The same amount of grain and forage used to grow the bird to fryer size would have sustained a human for weeks.
Sure we can continue to eat meat every day for every meal until we die for there is nothing stopping us, here in America. I’m sure many people will continue to do so and I choose not to crusade against their habits and beliefs. Yet for me though it is all a different story now.
I choose the step away from the practice of eating meat purchased from the store because I want to eat in a manner where I have a meaningful connection to my food.
Moreover, in my weak attempt to pursue sustainability I’ve elected to reduce my ecological and carbon footprint. For now, effective sustainability activism is not participation in a mighty, public crusade but a personal choice for Kevin Songer.

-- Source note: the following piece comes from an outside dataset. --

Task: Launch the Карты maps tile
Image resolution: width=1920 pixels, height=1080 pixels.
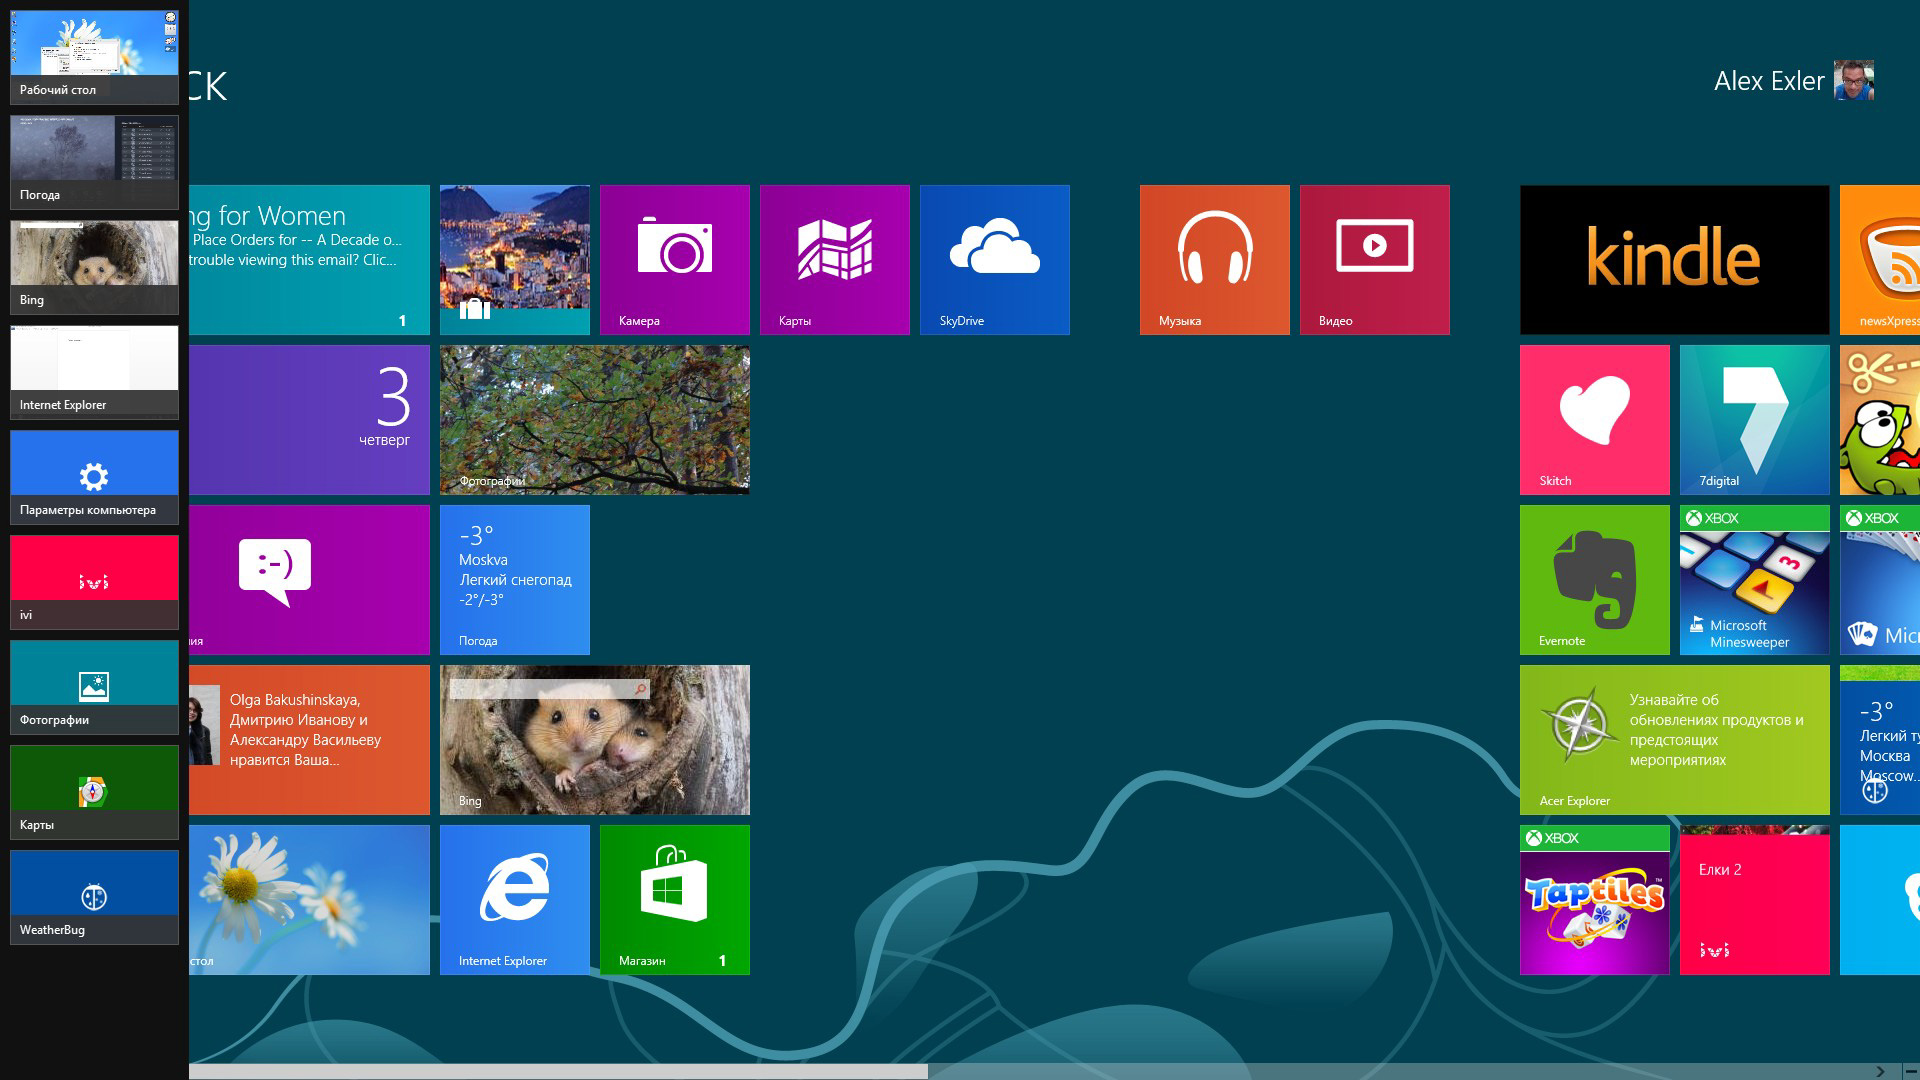Action: 835,259

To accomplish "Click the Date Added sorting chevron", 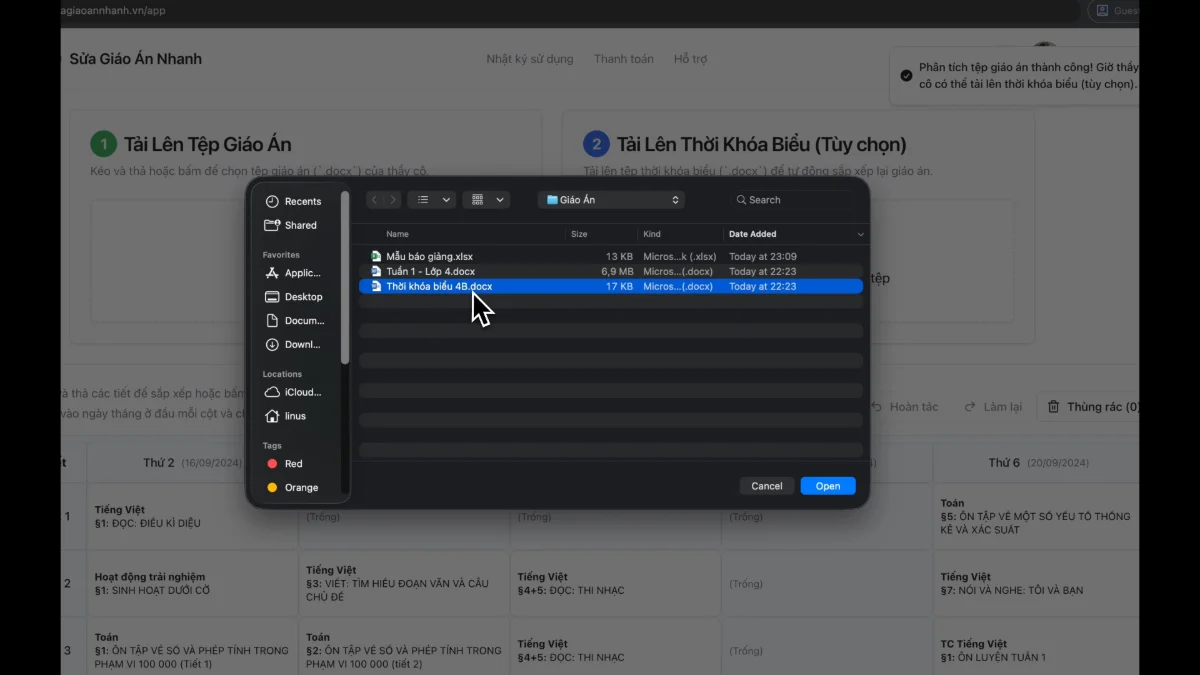I will pos(861,234).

I choose to eat food we quickly grow in the garden; beans, grains, vegetables and fruits.
Consuming a bird in less than thirty minutes when five months of intensive carbon footprint maintenance was required to raise the bird to edible size is not sustainable.
As is usually the case when learning, the Urban Farm efforts have raised more questions about life and death than provided answers. Certainly I’ve learned and seen those ways I’d never before seen, touched or tasted. There is little noticeable affection between our farm fowl, even among those of the same genera.
The turkeys, chickens, ducks and geese are all each focused on self preservation. They want to eat and they will grab food from other beaks quickly and without remorse. Weaklings are shunned, rammed and pecked. Strangers brought into the flock are jumped upon and attacked with amazing ferocity.
But it is a beautiful harshness and there are those moments where the spirits of an Urban Farm critter make a profound connection to ones' soul, usually with amazing eye contact and a fleeting but powerful understanding and acknowledgement between homo sapiens and the animal creature, an understanding that transcends time and place.
The momentary mystical insight into the true understanding of the ways of life is quickly severed though as the bird snaps itself out of the meaningless trance and shakes his or her head, covering my starry-eyed questioning face with slobber and half-chewed forage.
The goose walks away and I go wash my face off with chlorinated water supplied through a reinforced nylon hose and cast metal spray nozzle made in China. The goose has a life with no deceit. Human life is levels more complicated.